(Records from a data collection)

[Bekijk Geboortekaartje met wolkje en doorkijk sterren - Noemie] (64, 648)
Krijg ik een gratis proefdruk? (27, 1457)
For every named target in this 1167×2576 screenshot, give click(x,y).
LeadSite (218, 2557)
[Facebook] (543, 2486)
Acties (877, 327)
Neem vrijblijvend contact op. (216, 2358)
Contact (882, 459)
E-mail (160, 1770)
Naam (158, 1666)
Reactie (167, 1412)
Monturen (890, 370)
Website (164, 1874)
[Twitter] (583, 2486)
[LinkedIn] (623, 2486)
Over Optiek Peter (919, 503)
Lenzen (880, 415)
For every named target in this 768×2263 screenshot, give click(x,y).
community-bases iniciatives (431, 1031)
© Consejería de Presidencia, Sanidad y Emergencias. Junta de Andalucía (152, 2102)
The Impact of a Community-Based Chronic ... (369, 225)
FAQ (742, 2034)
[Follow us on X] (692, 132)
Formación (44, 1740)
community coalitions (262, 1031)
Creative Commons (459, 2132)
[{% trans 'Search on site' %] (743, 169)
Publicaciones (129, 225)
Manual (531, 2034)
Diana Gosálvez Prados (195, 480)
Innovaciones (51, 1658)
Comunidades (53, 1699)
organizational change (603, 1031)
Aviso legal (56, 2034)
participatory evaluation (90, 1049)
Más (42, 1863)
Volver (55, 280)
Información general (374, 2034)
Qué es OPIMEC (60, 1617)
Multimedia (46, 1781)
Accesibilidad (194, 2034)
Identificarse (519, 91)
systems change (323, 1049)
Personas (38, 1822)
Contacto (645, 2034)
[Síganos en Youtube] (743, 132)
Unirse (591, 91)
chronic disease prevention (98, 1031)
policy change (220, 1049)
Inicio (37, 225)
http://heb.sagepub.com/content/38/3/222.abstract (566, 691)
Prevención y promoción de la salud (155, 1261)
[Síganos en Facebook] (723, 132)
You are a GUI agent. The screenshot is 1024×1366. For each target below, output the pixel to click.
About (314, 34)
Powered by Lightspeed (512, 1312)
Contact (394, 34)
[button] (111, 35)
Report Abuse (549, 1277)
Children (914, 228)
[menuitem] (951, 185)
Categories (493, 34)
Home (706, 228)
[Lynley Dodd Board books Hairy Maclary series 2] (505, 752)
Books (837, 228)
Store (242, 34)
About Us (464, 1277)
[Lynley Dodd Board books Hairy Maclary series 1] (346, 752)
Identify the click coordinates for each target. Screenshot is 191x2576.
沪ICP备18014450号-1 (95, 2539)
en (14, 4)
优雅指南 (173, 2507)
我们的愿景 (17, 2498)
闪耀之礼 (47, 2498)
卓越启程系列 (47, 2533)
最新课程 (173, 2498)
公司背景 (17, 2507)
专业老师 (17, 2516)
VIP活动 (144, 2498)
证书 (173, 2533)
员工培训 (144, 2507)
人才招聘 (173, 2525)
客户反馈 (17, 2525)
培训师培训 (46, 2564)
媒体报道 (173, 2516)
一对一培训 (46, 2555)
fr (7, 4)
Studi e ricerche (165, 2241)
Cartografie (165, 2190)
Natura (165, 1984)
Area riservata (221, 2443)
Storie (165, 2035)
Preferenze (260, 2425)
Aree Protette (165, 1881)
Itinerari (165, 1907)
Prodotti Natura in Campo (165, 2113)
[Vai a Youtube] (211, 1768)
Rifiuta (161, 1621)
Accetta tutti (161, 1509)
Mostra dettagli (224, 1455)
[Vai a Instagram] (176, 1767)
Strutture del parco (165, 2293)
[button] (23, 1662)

(How to complete this task)
Each record should be returned precisely as written.

(Solution to this task)
[Bekijk Geboortekaartje met wolkje en doorkijk sterren - Noemie] (64, 648)
Krijg ik een gratis proefdruk? (27, 1457)
For every named target in this 1167×2576 screenshot, give click(x,y).
LeadSite (218, 2557)
[Facebook] (543, 2486)
Acties (877, 327)
Neem vrijblijvend contact op. (216, 2358)
Contact (882, 459)
E-mail (160, 1770)
Naam (158, 1666)
Reactie (167, 1412)
Monturen (890, 370)
Website (164, 1874)
[Twitter] (583, 2486)
[LinkedIn] (623, 2486)
Over Optiek Peter (919, 503)
Lenzen (880, 415)
For every named target in this 768×2263 screenshot, give click(x,y).
community-bases iniciatives (431, 1031)
© Consejería de Presidencia, Sanidad y Emergencias. Junta de Andalucía (152, 2102)
The Impact of a Community-Based Chronic ... (369, 225)
FAQ (742, 2034)
[Follow us on X] (692, 132)
Formación (44, 1740)
community coalitions (262, 1031)
Creative Commons (459, 2132)
[{% trans 'Search on site' %] (743, 169)
Publicaciones (129, 225)
Manual (531, 2034)
Diana Gosálvez Prados (195, 480)
Innovaciones (51, 1658)
Comunidades (53, 1699)
organizational change (603, 1031)
Aviso legal (56, 2034)
participatory evaluation (90, 1049)
Más (42, 1863)
Volver (55, 280)
Información general (374, 2034)
Qué es OPIMEC (60, 1617)
Multimedia (46, 1781)
Accesibilidad (194, 2034)
Identificarse (519, 91)
systems change (323, 1049)
Personas (38, 1822)
Contacto (645, 2034)
[Síganos en Youtube] (743, 132)
Unirse (591, 91)
chronic disease prevention (98, 1031)
policy change (220, 1049)
Inicio (37, 225)
http://heb.sagepub.com/content/38/3/222.abstract (566, 691)
Prevención y promoción de la salud (155, 1261)
[Síganos en Facebook] (723, 132)
You are a GUI agent. The screenshot is 1024×1366. For each target below, output the pixel to click.
About (314, 34)
Powered by Lightspeed (512, 1312)
Contact (394, 34)
[button] (111, 35)
Report Abuse (549, 1277)
Children (914, 228)
[menuitem] (951, 185)
Categories (493, 34)
Home (706, 228)
[Lynley Dodd Board books Hairy Maclary series 2] (505, 752)
Books (837, 228)
Store (242, 34)
About Us (464, 1277)
[Lynley Dodd Board books Hairy Maclary series 1] (346, 752)
Identify the click coordinates for each target. Screenshot is 191x2576.
沪ICP备18014450号-1 (95, 2539)
en (14, 4)
优雅指南 (173, 2507)
我们的愿景 (17, 2498)
闪耀之礼 (47, 2498)
卓越启程系列 (47, 2533)
最新课程 (173, 2498)
公司背景 (17, 2507)
专业老师 (17, 2516)
VIP活动 (144, 2498)
证书 (173, 2533)
员工培训 (144, 2507)
人才招聘 (173, 2525)
客户反馈 (17, 2525)
培训师培训 (46, 2564)
媒体报道 (173, 2516)
一对一培训 (46, 2555)
fr (7, 4)
Studi e ricerche (165, 2241)
Cartografie (165, 2190)
Natura (165, 1984)
Area riservata (221, 2443)
Storie (165, 2035)
Preferenze (260, 2425)
Aree Protette (165, 1881)
Itinerari (165, 1907)
Prodotti Natura in Campo (165, 2113)
[Vai a Youtube] (211, 1768)
Rifiuta (161, 1621)
Accetta tutti (161, 1509)
Mostra dettagli (224, 1455)
[Vai a Instagram] (176, 1767)
Strutture del parco (165, 2293)
[button] (23, 1662)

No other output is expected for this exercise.